WHAT YOU WILL DO
Would you return all of this data exactly, leaving nothing out?

Saved entries
'''
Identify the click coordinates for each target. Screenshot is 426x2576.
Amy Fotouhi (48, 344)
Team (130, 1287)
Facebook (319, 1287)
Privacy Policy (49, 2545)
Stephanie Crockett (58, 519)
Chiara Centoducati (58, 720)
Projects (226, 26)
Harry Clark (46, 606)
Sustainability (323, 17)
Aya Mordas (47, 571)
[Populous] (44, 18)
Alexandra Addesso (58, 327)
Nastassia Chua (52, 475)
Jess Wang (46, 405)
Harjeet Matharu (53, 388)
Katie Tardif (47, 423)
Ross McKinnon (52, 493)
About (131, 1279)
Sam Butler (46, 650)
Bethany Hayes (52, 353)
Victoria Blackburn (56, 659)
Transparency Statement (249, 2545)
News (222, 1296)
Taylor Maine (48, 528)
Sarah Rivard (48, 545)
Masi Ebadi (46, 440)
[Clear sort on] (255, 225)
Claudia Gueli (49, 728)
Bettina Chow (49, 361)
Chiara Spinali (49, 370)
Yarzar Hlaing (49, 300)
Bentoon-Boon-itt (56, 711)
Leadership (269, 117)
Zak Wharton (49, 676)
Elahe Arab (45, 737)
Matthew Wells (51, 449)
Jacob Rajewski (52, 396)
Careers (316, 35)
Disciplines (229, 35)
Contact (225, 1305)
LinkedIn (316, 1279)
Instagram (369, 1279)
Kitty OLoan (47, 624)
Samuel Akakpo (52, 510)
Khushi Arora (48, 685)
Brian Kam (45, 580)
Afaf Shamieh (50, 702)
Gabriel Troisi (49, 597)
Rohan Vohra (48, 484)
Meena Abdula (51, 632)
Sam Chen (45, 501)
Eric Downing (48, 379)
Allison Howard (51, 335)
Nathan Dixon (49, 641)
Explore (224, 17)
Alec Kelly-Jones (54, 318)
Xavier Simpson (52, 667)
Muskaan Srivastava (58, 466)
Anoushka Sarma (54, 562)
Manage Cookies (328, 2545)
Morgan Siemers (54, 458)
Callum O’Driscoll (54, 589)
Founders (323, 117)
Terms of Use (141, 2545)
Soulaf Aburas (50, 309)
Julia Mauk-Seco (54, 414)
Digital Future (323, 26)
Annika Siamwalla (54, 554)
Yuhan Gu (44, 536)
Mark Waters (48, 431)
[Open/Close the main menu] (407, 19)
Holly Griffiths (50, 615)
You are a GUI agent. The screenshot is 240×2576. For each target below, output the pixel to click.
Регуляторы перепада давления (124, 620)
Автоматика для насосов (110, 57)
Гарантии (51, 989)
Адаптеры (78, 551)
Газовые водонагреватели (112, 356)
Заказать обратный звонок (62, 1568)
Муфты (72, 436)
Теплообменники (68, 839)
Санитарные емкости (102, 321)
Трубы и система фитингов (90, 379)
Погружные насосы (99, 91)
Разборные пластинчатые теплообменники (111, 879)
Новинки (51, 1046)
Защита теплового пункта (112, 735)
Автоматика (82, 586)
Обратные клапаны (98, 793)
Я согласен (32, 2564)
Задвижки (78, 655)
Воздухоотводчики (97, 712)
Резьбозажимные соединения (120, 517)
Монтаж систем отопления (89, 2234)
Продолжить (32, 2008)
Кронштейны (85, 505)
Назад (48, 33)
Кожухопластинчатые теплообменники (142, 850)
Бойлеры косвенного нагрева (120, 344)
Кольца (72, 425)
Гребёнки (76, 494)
'''
ANSWER TO THIS TASK
Identify the click coordinates for each target. Screenshot is 426x2576.
Amy Fotouhi (48, 344)
Team (130, 1287)
Facebook (319, 1287)
Privacy Policy (49, 2545)
Stephanie Crockett (58, 519)
Chiara Centoducati (58, 720)
Projects (226, 26)
Harry Clark (46, 606)
Sustainability (323, 17)
Aya Mordas (47, 571)
[Populous] (44, 18)
Alexandra Addesso (58, 327)
Nastassia Chua (52, 475)
Jess Wang (46, 405)
Harjeet Matharu (53, 388)
Katie Tardif (47, 423)
Ross McKinnon (52, 493)
About (131, 1279)
Sam Butler (46, 650)
Bethany Hayes (52, 353)
Victoria Blackburn (56, 659)
Transparency Statement (249, 2545)
News (222, 1296)
Taylor Maine (48, 528)
Sarah Rivard (48, 545)
Masi Ebadi (46, 440)
[Clear sort on] (255, 225)
Claudia Gueli (49, 728)
Bettina Chow (49, 361)
Chiara Spinali (49, 370)
Yarzar Hlaing (49, 300)
Bentoon-Boon-itt (56, 711)
Leadership (269, 117)
Zak Wharton (49, 676)
Elahe Arab (45, 737)
Matthew Wells (51, 449)
Jacob Rajewski (52, 396)
Careers (316, 35)
Disciplines (229, 35)
Contact (225, 1305)
LinkedIn (316, 1279)
Instagram (369, 1279)
Kitty OLoan (47, 624)
Samuel Akakpo (52, 510)
Khushi Arora (48, 685)
Brian Kam (45, 580)
Afaf Shamieh (50, 702)
Gabriel Troisi (49, 597)
Rohan Vohra (48, 484)
Meena Abdula (51, 632)
Sam Chen (45, 501)
Eric Downing (48, 379)
Allison Howard (51, 335)
Nathan Dixon (49, 641)
Explore (224, 17)
Alec Kelly-Jones (54, 318)
Xavier Simpson (52, 667)
Muskaan Srivastava (58, 466)
Anoushka Sarma (54, 562)
Manage Cookies (328, 2545)
Morgan Siemers (54, 458)
Callum O’Driscoll (54, 589)
Founders (323, 117)
Terms of Use (141, 2545)
Soulaf Aburas (50, 309)
Julia Mauk-Seco (54, 414)
Digital Future (323, 26)
Annika Siamwalla (54, 554)
Yuhan Gu (44, 536)
Mark Waters (48, 431)
[Open/Close the main menu] (407, 19)
Holly Griffiths (50, 615)
You are a GUI agent. The screenshot is 240×2576. For each target below, output the pixel to click.
Регуляторы перепада давления (124, 620)
Автоматика для насосов (110, 57)
Гарантии (51, 989)
Адаптеры (78, 551)
Газовые водонагреватели (112, 356)
Заказать обратный звонок (62, 1568)
Муфты (72, 436)
Теплообменники (68, 839)
Санитарные емкости (102, 321)
Трубы и система фитингов (90, 379)
Погружные насосы (99, 91)
Разборные пластинчатые теплообменники (111, 879)
Новинки (51, 1046)
Защита теплового пункта (112, 735)
Автоматика (82, 586)
Обратные клапаны (98, 793)
Я согласен (32, 2564)
Задвижки (78, 655)
Воздухоотводчики (97, 712)
Резьбозажимные соединения (120, 517)
Монтаж систем отопления (89, 2234)
Продолжить (32, 2008)
Кронштейны (85, 505)
Назад (48, 33)
Кожухопластинчатые теплообменники (142, 850)
Бойлеры косвенного нагрева (120, 344)
Кольца (72, 425)
Гребёнки (76, 494)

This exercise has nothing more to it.